- Movie poster
- Directed by: Janmendra Ahuja
- Produced by: Lakhan Sinha
- Starring: Govinda; Sakshi Shivanand; Divya Dwivedi;
- Music by: Aadesh Shrivastava
- Distributed by: T-Series
- Release date: 6 July 2007;
- Running time: 139 minutes
- Country: India
- Language: Hindi

= Jahan Jaaeyega Hamen Paaeyega =

Jahan Jaaeyega Hamen Paaeyega is a 2007 Indian Hindi-language romantic thriller film directed by Janmendra Ahuja and produced by Dr Lakhan Sinhaa. The film stars Govinda, Sakshi Shivanand, Sharat Saxena, Kader Khan and Mukesh Rishi in the main casts. It was released on 6 July 2007 although it was filmed many years back.

==Synopsis==
Karan (Govinda) loves Anju (Sakshi Sivanand), but when she gets murdered, Karan becomes the main accused and ends up in prison. Innocent, he breaks out of jail to find out the truth. He meets two young boys, Tito and Toni (Vinay Anand and Krishna Abhishek), who realize that Karan is a convict on the run and there is a huge prize on his head. Karan offers to help them get the money but wants them to help him trace Anju's murderers first. With their help, Karan learns that a group of people was involved in Anju's murder.
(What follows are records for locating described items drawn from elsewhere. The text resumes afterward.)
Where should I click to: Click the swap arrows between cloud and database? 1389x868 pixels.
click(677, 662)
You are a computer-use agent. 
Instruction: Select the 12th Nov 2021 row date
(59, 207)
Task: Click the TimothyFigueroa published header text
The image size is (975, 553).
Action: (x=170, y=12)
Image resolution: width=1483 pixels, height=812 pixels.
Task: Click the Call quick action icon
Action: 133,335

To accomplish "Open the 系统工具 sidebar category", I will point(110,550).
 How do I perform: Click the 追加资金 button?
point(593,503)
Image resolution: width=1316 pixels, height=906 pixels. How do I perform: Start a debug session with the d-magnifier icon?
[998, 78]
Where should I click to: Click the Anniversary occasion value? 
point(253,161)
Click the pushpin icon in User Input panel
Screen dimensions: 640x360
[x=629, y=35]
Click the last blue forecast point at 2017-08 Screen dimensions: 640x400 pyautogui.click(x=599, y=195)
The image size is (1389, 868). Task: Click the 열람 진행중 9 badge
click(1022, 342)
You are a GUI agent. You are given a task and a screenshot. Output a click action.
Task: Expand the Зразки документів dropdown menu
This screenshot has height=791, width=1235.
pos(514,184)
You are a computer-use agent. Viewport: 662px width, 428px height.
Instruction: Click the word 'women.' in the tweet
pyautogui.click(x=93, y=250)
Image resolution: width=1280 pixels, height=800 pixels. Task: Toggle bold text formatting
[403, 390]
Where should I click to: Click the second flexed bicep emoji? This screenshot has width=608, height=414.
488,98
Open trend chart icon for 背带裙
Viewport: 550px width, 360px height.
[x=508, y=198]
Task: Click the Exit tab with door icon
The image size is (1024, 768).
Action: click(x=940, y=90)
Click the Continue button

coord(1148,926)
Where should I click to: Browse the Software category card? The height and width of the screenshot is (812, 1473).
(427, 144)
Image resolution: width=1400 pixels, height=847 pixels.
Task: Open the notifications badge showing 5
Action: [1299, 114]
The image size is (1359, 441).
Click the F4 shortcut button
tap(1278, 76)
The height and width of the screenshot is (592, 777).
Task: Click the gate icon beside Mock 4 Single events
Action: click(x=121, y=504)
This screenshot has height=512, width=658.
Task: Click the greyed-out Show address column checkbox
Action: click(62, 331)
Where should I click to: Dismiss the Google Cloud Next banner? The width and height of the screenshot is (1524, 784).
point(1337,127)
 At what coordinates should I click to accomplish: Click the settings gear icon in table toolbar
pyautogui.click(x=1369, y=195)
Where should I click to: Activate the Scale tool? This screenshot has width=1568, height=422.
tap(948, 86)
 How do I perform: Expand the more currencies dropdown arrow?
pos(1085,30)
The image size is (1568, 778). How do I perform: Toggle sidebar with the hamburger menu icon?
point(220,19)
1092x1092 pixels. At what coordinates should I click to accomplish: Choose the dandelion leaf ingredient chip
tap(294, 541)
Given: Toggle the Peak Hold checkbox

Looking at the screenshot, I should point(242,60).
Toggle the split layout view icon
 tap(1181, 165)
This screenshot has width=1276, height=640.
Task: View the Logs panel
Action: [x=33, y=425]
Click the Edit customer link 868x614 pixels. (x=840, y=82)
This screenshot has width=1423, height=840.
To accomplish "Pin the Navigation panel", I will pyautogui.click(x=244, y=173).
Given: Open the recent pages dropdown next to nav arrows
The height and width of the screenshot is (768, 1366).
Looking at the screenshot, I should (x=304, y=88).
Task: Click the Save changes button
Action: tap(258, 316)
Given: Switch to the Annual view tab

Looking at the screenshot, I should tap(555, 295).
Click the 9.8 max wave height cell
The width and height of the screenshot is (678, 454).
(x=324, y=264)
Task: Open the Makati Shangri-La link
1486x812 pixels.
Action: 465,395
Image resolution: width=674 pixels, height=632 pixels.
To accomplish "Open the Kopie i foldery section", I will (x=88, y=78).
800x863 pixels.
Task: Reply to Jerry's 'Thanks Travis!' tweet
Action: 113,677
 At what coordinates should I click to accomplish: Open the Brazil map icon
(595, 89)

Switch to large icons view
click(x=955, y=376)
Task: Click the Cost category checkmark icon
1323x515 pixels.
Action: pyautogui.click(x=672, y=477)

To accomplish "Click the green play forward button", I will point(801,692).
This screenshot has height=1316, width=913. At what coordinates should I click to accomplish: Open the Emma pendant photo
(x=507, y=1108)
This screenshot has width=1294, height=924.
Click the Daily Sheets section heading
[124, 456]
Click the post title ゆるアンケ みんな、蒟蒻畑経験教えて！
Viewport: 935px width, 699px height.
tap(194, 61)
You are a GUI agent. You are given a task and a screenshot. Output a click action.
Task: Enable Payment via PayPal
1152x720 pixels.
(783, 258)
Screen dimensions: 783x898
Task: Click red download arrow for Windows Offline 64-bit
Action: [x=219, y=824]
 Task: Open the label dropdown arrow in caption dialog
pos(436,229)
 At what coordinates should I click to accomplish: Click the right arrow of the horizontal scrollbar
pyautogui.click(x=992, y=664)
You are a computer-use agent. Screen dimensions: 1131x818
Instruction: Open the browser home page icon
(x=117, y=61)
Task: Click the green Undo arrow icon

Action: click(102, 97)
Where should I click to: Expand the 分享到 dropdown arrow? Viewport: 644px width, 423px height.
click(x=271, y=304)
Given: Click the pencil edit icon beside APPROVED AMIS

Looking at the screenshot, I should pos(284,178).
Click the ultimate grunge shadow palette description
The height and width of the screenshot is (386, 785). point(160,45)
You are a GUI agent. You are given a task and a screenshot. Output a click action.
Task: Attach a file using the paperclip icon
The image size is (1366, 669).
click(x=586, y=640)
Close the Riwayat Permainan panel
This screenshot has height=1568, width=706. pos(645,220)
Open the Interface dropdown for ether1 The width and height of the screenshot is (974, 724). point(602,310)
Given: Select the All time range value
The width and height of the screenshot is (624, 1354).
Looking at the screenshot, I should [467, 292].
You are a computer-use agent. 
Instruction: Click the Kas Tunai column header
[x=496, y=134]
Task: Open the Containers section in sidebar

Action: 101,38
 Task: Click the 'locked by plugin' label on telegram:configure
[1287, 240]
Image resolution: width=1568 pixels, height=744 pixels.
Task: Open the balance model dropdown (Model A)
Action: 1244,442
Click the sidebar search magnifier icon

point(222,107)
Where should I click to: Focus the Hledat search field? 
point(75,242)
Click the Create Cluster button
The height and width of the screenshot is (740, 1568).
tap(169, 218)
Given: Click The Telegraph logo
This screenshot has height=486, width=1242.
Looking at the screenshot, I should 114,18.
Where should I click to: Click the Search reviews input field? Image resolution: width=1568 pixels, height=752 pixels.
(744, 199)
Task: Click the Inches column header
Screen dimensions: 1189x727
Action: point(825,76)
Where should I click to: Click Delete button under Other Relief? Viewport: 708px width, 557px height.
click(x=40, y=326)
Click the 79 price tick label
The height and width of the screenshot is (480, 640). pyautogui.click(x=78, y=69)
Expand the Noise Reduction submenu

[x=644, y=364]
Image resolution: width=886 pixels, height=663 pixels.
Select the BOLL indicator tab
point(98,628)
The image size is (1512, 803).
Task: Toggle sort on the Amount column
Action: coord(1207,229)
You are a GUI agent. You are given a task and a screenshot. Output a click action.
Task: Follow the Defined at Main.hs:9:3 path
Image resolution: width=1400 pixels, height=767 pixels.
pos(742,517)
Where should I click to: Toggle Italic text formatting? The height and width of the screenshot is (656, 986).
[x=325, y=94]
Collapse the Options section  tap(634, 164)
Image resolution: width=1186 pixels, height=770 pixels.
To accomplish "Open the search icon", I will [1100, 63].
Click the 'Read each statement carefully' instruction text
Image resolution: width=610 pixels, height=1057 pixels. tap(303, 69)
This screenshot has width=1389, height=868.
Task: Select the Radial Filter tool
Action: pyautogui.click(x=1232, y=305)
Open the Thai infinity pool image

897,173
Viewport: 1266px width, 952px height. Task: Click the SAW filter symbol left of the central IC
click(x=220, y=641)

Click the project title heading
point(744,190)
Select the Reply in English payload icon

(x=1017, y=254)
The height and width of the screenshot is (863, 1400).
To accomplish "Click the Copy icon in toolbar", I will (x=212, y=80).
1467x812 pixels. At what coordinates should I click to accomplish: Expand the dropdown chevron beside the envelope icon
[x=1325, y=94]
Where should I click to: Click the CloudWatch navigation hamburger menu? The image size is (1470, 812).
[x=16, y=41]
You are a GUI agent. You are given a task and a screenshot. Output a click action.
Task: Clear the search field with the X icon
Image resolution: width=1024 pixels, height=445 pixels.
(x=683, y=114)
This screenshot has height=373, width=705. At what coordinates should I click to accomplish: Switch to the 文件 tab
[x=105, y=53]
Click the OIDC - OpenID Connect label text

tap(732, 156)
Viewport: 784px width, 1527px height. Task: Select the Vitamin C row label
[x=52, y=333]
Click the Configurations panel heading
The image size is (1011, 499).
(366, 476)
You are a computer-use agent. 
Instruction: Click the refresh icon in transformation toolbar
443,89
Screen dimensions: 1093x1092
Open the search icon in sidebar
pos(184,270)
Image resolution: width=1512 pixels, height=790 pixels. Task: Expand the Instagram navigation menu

He starts eliminating them one by one.

==Cast==
- Govinda as Karan / Bobby Singh / Sher Khan
- Sakshi Shivanand as Anju V. Khanna
- Sharat Saxena as Master
- Mukesh Rishi as Inspector Rajat
- Kader Khan as Mr. Khanna
- Vinay Anand as Tito
- Krishna Abhishek as Tony
- Raju Srivastav as Mr. Khanna’s Servant

==Songs==
1. "Na Chhoo Na" - Udit Narayan, Sunidhi Chauhan
2. "Banda Ye Janbaaz Hai" - Aadesh Shrivastava
3. "Deewana Mai Deewana" - Aadesh Shrivastava, Sneha Pant
4. "Sala Gaya Kam Se" - Aadesh Shrivastava

==Reception==

===Critical reception===

Taran Adarsh gave the film 2 out of 5, writing, "Sinha's JAAHAN JAYEGA HAMEN PAAYEGA actually tests the patience of the viewer. Fine, you don't expect a riveting storyline from a film of this genre, but you definitely expect laughs, don't you? You expect to be entertained, don't you? Alas, what you get to see is definitely not good, not even bad, it's verrry boring!"